Verbatim copy without images: repeat the records in full.

(Records from a data collection)
======

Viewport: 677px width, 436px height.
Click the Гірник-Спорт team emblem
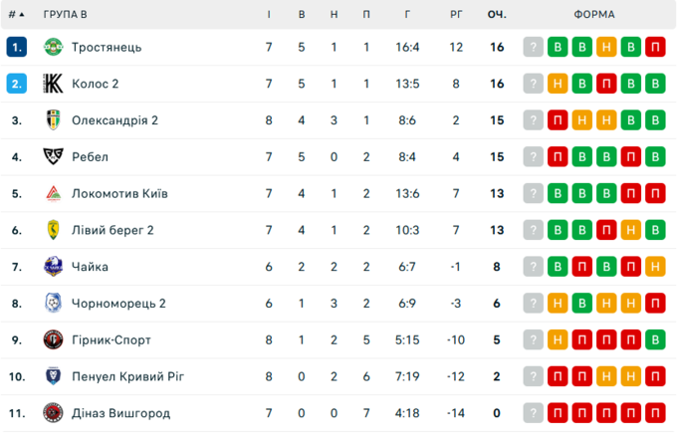tap(53, 339)
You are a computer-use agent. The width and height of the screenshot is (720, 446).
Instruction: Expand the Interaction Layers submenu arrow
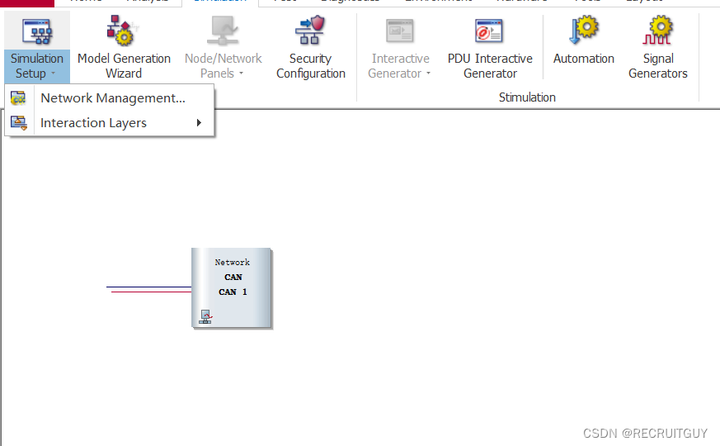[199, 123]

======

§ Answer to the problem:
Viewport: 677px width, 436px height.
Click the Гірник-Спорт team emblem
tap(53, 339)
You are a computer-use agent. The width and height of the screenshot is (720, 446).
Instruction: Expand the Interaction Layers submenu arrow
[199, 123]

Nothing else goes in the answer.